[Job] Write out the lines of the records as a numbered list, beginning with the first line and stopping after the line that contains "Action: (x=69, y=362)". Leave out any blank lines.

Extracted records
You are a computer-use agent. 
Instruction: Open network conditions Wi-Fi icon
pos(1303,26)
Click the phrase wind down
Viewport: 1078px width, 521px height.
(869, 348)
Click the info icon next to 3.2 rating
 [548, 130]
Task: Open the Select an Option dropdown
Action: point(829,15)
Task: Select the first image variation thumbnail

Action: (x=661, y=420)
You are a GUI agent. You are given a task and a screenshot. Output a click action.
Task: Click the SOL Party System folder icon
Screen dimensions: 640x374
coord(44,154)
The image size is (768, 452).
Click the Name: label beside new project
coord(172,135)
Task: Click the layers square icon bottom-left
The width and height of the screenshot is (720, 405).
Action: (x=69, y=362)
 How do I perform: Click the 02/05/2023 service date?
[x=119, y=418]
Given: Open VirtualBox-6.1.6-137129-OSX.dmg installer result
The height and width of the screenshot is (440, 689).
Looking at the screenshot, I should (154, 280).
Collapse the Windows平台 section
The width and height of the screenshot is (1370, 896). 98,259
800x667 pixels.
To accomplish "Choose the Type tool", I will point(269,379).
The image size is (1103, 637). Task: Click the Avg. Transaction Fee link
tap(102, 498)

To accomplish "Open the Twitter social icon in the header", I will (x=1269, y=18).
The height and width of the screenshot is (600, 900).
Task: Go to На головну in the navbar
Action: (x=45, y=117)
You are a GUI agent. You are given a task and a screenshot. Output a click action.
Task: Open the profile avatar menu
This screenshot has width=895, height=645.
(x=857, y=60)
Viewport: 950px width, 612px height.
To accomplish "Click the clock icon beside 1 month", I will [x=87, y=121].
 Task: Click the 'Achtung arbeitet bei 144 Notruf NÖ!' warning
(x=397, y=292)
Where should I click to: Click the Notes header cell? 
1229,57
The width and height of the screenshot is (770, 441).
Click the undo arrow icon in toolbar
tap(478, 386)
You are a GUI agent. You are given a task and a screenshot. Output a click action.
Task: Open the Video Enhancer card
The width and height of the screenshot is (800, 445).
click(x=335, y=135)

[Expected answer]
1. You are a computer-use agent. 
2. Instruction: Open network conditions Wi-Fi icon
3. pos(1303,26)
4. Click the phrase wind down
5. Viewport: 1078px width, 521px height.
6. (869, 348)
7. Click the info icon next to 3.2 rating
8.  [548, 130]
9. Task: Open the Select an Option dropdown
10. Action: point(829,15)
11. Task: Select the first image variation thumbnail
12. Action: (x=661, y=420)
13. You are a GUI agent. You are given a task and a screenshot. Output a click action.
14. Task: Click the SOL Party System folder icon
15. Screen dimensions: 640x374
16. coord(44,154)
17. The image size is (768, 452).
18. Click the Name: label beside new project
19. coord(172,135)
20. Task: Click the layers square icon bottom-left
21. The width and height of the screenshot is (720, 405).
22. Action: (x=69, y=362)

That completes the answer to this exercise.